- Reading text:
— start —

Personal information
- Full name: Folke Gunnar Mueller
- Born: 5 January 1948 (age 77) Sweden
- Sporting nationality: Sweden
- Residence: Limhamn, Sweden

Career
- Turned professional: 1973
- Former tour(s): European Tour Asian Golf Circuit
- Professional wins: 5

Best results in major championships
- Masters Tournament: DNP
- PGA Championship: DNP
- U.S. Open: DNP
- The Open Championship: 60th: 1973

Achievements and awards
- Swedish Golfer of the Year: 1971

= Gunnar Mueller =

Swedish professional golfer (born 1948)

Folke Gunnar Mueller (born 5 January 1948) is a Swedish professional golfer, who formerly played on the European Tour and the Asian Golf Circuit. He was the first Swedish player to qualify for all four rounds in The Open Championship.

==Early life and amateur career==
Born on 5 January 1948, Mueller started playing golf in 1962, at 14 years of age, at Lund Academic Golf Club, after his family had moved from Tranemo to Malmö. Five years later, he owned the course record at Lund AGC.

As an amateur, Mueller won the Swedish National Junior Championship and represented Sweden both on junior level and in the European Amateur Team Championship. He was part of the Swedish team winning the 1969 European Youths' Team Championship. Still an amateur in 1970, he finished 35th in a professional tournament, the Dutch Open. He won one of the three major amateur tournaments at the time in Sweden, the 1971 Scandinavian International Match Play Championship, beating Henry Knudsen, Denmark in the final 4 and 3.

==Professional career==
Turning professional after the 1972 season, Mueller was one of the first Swedish born full-time touring professionals and played both on the Asian Golf Circuit and the European Tour. He was also first Swedish player to qualify for all four rounds in The Open Championship, an achievement reached in 1973, at Royal Troon Golf Club, Scotland.

Mueller played 82 tournaments on the European Tour 1973–1981, with a best finish of tied 14th in the 1976 Italian Open. In 1976, he played 10 tournaments on the European Tour and made the cut in nine of them, to finish a career best 87th on the Order of Merit.

Mueller represented Sweden twice in the World Cup and achieved some success. In 1975 in Bangkok, Thailand, his second round 68, was best in the field and in 1978 in Honolulu, Hawaii, he finished tied 5th in the individual competition and tied 14th (with Hans Hedjerson) in the team event. At the time, this was by far the best Swedish individual and team performances in the history of the World Cup.

Mueller won the Swedish PGA Championship four times. After his last of those victories, in the fall of 1981, he retired from international competition and begun a career as a club pro, at Österlen Golf Club in southern Sweden, the following season. He led the final Swedish PGA Order of Merit in 1981, but did not play in the World Cup that year, as there was no tournament for the first time since its inauguration in 1953.

— end —

- Given exercise A:
Copy the article on Gunnar Mueller, starting with "Folke Gunnar Mueller (born" and going on through "at Lund AGC.", and substitute "Lund AGC" for every occurrence of "Lund Academic Golf Club".
- Given exercise B:
Turn the paragraph of the article on Gunnar Mueller that begins "Mueller represented Sweden twice in the World Cup" into a bulleted list that keeps its main facts.

- Data listing:
— start —

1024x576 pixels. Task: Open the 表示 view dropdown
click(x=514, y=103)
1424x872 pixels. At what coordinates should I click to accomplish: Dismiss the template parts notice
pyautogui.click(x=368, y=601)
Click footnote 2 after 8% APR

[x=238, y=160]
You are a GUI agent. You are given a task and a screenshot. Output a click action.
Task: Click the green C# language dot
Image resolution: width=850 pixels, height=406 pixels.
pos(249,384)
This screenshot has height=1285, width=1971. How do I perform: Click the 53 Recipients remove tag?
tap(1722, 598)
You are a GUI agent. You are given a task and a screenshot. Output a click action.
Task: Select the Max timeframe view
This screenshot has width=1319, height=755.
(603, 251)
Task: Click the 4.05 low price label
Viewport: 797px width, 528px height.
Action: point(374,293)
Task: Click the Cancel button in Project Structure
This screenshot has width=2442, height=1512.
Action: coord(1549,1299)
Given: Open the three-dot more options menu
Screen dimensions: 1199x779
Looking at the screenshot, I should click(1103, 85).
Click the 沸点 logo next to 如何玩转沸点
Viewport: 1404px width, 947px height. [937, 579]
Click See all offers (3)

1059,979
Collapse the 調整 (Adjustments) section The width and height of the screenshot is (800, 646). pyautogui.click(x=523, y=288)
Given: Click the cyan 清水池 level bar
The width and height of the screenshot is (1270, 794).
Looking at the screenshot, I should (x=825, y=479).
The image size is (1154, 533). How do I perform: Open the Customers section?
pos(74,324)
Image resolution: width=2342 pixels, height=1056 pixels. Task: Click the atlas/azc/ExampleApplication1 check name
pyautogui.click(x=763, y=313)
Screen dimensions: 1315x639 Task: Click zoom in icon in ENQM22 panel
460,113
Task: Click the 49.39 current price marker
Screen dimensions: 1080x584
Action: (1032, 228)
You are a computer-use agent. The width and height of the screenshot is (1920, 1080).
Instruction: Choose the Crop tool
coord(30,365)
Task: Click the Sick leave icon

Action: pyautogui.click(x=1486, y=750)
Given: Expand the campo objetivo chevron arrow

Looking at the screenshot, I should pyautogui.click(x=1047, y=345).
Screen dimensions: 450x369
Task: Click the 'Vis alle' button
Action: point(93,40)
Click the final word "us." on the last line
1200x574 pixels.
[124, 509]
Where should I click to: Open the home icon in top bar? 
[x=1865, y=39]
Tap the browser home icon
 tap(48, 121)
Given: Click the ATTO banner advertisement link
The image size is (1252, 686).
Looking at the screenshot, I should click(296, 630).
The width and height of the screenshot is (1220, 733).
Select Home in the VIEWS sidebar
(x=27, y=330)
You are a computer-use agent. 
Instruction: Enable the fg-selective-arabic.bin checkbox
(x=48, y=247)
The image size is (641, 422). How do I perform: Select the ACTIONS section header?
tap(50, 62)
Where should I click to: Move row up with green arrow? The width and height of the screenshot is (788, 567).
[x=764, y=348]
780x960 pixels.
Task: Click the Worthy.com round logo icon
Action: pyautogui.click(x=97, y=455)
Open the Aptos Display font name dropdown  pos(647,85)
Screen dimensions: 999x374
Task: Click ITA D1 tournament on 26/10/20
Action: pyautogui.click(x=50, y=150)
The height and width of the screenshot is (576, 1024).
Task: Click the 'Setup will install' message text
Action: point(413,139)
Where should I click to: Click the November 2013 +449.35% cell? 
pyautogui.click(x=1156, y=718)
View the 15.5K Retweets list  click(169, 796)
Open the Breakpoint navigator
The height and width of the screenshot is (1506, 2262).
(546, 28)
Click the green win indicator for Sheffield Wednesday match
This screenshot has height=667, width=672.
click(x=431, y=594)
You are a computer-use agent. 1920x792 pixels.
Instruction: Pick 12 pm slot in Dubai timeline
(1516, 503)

— end —

- Full solution A:
Folke Gunnar Mueller (born 5 January 1948) is a Swedish professional golfer, who formerly played on the European Tour and the Asian Golf Circuit. He was the first Swedish player to qualify for all four rounds in The Open Championship.

==Early life and amateur career==
Born on 5 January 1948, Mueller started playing golf in 1962, at 14 years of age, at Lund AGC, after his family had moved from Tranemo to Malmö. Five years later, he owned the course record at Lund AGC.

- Full solution B:
- Mueller represented Sweden twice in the World Cup.
- 1975, Bangkok, Thailand: his second-round 68 was the best in the field.
- 1978, Honolulu, Hawaii: he finished tied 5th individually and tied 14th in the team event with Hans Hedjerson.
- At the time, these were by far Sweden's best individual and team performances in World Cup history.